另外我们需要维护大树上的几个操作,然后在大树上倍增求出答案。
-
大树上某个节点属于哪个大节点,可以根据大节点编号上下界二分求得;
-
大树上某个节点对应的是模板树上哪个节点,这个实际上是求第 \(k\) 小,可以用主席树实现;
接下来深度剖析在大树上倍增求解答案的过程:
设 \(u\) 是深度大的节点,\(v\) 是深度小的节点。首先需要求大树上的节点 \(u\) 跳到自己所在的大节点的根上的距离,然后再将 \(u\) 和 \(v\) 跳到同一深度,加上大节点与大节点间的距离。如果此时 \(u,v\) 在同一大节点中,则直接大节点内求答案,否则将 \(v\) 跳到自己所在的大节点的根上,然后 \(u,v\) 一起倍增往上跳,最后直接求 \(u,v\) 所在的链的大节点将要跳到他们的 \(lca\)(大节点)上是要经过挂在大树的哪个节点下的之间的距离。
维护好细节就行了。
点击查看代码
#include <bits/stdc++.h>
// #define int long long
#define ll long long
#define ull unsigned long long
#define db double
#define ld long double
#define rep(i,l,r) for (int i = (int)(l); i <= (int)(r); ++ i )
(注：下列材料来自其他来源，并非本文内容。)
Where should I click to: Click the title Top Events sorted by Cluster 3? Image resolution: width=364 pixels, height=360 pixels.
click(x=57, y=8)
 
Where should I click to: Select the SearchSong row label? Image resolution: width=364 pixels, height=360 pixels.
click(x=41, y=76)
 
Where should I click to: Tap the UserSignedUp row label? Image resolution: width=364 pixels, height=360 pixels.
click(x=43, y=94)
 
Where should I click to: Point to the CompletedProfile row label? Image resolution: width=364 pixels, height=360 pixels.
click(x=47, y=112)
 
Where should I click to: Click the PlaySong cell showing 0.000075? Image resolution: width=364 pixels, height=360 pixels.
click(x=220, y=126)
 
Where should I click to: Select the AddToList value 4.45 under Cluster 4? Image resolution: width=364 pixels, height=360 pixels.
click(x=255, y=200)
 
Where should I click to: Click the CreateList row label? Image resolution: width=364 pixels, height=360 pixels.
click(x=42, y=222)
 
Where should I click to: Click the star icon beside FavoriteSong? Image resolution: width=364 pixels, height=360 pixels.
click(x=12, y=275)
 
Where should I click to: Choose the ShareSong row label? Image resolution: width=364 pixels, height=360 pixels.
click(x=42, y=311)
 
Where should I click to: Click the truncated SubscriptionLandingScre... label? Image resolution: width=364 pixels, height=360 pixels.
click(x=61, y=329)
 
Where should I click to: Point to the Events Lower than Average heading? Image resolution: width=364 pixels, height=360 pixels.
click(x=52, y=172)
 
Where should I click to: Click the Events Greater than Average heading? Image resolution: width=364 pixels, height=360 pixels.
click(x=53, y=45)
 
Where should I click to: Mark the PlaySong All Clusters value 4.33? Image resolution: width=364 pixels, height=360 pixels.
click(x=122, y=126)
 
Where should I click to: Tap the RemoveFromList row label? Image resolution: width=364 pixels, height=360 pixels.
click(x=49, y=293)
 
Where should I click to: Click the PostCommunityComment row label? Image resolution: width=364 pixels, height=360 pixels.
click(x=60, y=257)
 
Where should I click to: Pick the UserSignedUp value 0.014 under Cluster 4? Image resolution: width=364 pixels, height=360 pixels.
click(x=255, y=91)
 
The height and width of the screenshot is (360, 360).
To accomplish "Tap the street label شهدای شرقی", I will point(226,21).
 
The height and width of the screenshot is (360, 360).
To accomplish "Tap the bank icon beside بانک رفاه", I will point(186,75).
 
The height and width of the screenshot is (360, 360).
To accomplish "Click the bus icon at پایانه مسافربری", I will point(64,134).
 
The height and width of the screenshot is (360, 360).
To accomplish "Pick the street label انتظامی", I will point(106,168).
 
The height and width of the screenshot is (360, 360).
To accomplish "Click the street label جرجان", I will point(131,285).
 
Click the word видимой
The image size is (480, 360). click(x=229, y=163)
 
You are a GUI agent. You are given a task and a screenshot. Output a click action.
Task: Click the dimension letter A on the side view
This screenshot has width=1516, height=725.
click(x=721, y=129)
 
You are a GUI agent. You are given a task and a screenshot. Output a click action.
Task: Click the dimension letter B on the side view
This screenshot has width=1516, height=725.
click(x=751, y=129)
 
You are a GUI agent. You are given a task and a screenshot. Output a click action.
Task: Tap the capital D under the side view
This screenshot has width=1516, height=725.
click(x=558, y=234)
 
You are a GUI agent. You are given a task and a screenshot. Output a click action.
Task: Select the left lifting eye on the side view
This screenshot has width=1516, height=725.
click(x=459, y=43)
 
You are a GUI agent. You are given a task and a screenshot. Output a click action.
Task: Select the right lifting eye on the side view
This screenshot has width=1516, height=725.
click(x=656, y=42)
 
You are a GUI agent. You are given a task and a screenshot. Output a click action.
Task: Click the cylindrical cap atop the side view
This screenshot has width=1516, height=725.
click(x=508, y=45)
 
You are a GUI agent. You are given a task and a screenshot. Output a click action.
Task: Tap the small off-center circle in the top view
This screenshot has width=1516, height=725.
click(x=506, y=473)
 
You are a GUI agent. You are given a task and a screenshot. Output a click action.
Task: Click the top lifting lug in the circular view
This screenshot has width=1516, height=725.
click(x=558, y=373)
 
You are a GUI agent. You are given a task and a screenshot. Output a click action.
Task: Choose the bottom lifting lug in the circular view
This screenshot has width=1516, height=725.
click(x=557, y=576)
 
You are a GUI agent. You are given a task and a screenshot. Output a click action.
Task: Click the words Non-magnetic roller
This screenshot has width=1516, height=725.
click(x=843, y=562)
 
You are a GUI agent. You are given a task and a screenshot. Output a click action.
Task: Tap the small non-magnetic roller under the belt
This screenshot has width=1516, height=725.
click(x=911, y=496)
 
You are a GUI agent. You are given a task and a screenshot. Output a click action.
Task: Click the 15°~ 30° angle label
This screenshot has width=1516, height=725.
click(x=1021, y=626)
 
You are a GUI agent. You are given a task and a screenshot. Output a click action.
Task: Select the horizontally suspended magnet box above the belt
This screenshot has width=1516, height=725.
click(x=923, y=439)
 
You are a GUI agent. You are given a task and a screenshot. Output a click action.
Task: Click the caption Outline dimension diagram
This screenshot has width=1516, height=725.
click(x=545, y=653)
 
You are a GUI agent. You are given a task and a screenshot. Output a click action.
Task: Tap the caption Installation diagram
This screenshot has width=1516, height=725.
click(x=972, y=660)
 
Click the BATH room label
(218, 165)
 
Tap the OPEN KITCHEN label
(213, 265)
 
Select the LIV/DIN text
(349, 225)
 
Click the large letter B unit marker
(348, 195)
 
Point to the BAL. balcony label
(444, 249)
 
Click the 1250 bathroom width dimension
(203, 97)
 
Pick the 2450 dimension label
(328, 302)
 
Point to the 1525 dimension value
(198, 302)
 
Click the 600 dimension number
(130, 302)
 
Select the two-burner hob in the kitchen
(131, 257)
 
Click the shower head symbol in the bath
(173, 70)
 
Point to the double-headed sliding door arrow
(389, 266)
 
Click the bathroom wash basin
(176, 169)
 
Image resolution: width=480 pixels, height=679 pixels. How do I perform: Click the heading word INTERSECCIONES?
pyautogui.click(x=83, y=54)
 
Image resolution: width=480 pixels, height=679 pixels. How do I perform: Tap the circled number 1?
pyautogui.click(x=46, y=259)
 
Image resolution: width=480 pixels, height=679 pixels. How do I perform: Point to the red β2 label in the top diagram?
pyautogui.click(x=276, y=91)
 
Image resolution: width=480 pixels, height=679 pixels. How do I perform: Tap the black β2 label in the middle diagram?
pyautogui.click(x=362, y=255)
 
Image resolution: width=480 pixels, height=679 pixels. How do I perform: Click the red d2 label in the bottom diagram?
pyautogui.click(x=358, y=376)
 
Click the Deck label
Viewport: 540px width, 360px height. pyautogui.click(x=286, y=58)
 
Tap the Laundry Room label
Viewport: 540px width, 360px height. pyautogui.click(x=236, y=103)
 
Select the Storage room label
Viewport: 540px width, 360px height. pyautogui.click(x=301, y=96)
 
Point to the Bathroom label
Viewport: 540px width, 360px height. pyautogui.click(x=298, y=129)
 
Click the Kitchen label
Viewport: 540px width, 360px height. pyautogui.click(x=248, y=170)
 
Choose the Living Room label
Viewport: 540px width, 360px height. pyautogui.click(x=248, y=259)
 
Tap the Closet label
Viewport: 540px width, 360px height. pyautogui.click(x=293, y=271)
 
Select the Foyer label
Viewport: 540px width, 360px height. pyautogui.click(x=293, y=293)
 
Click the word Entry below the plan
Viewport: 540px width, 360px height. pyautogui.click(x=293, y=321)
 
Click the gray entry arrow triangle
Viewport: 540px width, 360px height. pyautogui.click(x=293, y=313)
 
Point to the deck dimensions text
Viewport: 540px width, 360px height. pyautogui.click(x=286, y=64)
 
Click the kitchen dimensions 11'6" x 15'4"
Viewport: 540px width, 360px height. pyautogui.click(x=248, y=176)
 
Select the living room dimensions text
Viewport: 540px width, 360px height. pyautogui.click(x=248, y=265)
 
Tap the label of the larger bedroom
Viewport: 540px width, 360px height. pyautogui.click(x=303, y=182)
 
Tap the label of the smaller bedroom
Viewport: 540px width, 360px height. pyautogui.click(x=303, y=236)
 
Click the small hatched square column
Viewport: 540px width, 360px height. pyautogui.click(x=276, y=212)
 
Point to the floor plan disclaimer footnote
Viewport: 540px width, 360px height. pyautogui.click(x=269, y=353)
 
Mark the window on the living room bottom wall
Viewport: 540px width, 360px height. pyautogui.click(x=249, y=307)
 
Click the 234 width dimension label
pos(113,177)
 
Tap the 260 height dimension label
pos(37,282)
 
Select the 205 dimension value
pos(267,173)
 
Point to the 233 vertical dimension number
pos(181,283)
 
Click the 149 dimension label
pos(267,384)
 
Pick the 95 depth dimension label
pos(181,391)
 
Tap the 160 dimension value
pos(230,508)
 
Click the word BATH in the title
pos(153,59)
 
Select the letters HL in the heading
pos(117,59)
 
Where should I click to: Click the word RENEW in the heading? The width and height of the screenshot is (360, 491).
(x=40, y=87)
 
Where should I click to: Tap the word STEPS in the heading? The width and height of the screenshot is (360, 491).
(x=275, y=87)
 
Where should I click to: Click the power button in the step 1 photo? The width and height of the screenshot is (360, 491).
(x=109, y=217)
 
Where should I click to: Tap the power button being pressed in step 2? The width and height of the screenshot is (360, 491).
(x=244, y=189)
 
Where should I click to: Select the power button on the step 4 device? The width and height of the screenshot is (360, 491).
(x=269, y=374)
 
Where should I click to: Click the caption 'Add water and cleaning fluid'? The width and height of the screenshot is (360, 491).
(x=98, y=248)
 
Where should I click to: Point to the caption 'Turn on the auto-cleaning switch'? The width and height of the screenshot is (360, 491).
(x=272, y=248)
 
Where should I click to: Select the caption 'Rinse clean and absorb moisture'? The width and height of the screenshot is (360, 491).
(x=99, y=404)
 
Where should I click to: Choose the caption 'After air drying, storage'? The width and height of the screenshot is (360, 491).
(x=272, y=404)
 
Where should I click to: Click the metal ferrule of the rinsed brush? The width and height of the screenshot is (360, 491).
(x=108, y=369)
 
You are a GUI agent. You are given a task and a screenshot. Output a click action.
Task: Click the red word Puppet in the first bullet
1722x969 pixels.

#define rep1(i,l,r) for (int i = (int)(l); i >= (int)(r); -- i )
#define il inline
#define fst first
#define snd second
#define ptc putchar
#define Yes ptc('Y'),ptc('e'),ptc('s'),puts("")
#define No ptc('N'),ptc('o'),puts("")
#define YES ptc('Y'),ptc('E'),ptc('S'),puts("")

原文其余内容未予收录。